_Extracted text_:
—————

# Spraying metallic silver



## Bluenose123 (Oct 17, 2016)

Sprayed my fiesta in metallic silver (moondust silver) and the colour has come up patchy, like some parts are darker than others (looks like a build up of metallic flakes). Anybody know why? 
Here's the reasons I'm thinking off: 
I sprayed it on too wet 
The metallic flakes sunk to the bottom of the spray gun
These are only ideas ^ help would be appreciated 👍

Can't seem to upload pictures for some reason.


----------



## JCoxy (Dec 21, 2011)

Few reasons, you need to do a final drop coat which I imagine you're not doing


----------



## Sh1ner (May 19, 2012)

You have probably tried to spray too wet.
I always find it best to evenly dust metallic finishes and allow time to flash rather than go for the finish as you would with solid colour. Then apply a mist coat of lacquer and again let that flash off properly to seal the base coat before going for the finish with subsequent coats of lacquer.
Or, less likely, perhaps you have tried to put the first coat of lacquer on too wet. This can lift and pool the base coat making it look uneven. If you get a run it can drag the base coat down the panel and the run will show under the lacquer.


----------



## Bluenose123 (Oct 17, 2016)

So shall I go with lighter coats next time then? If so how many coats of base all together?


----------



## Sh1ner (May 19, 2012)

I work on the principle of when it looks even without lacquer it will be even when it has been lacquered.
It is not really a question of number of coats more of technique and distribution.
Once you have laid a coat or two to get the feel and look of it, with basecoat you can fade in or out by moving faster or slower over patches that appear uneven or turning the gun down and spraying less paint without having to apply a coat over the whole panel. Just puff it on.
It is not something you can do with solid colour in the same way. That is what I mean by dusting and not applying too wet. It is like dusting the the paint on until it is even.
Not unlike as you would fade one panel into another. If you spray wet and just stop halfway along a panel you might as well not have bothered. Whereas if you start and then move faster or pull away away and then stop you will not apply as much paint and the colours above and below can blend/merge and not draw the eye.

—————

_To be done_:
- A) In the thread on spraying metallic silver, why does Sh1ner say it is a problem to put the first coat of lacquer on too wet? Answer in one to three sentences.
- B) Carry on the thread on spraying metallic silver, starting after its last post.

_Data provided_:
—————

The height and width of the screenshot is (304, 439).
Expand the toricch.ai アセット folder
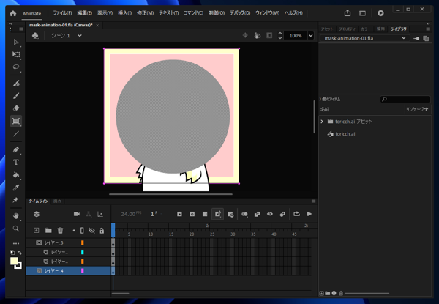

—————

_Answers to the problems_:
- A) A first coat of lacquer that goes on too wet can lift and pool the base coat, which makes it look uneven. If it runs, the run can drag the base coat down the panel and will show under the lacquer.

- B)
----------



## Ford8loke (Jan 11, 2016)

As mentioned in the other replies you need to finish with a "drop coat" to create an even tone and to allow the metallic flake to sit correctly. 

To apply a drop coat half the pressure your running through your gun and increase the distance from the panel.

You should be able to physically see the paint/flake drop onto the panel hence the term "drop coat".


----------



## Bluenose123 (Oct 17, 2016)

So build up light coats then. 
Would you recommend shaking the spray gun every few passes so that the metallic flakes don't sink to the bottom of the spray gun cup?


----------



## Ford8loke (Jan 11, 2016)

Bluenose123 said:


> So build up light coats then.
> Would you recommend shaking the spray gun every few passes so that the metallic flakes don't sink to the bottom of the spray gun cup?


It's not something I've ever done. I'd concentrate more on the application method and stick to the guidance above.

Btw silver is probably the hardest colour to paint with regarding patchyness and colour matching.


----------



## JCoxy (Dec 21, 2011)

The flakes won't all settle to the bottom that quickly. Yes that after a few days you look in the paint tin and it's all sludge at the bottom and thinner at the top


----------



## Bluenose123 (Oct 17, 2016)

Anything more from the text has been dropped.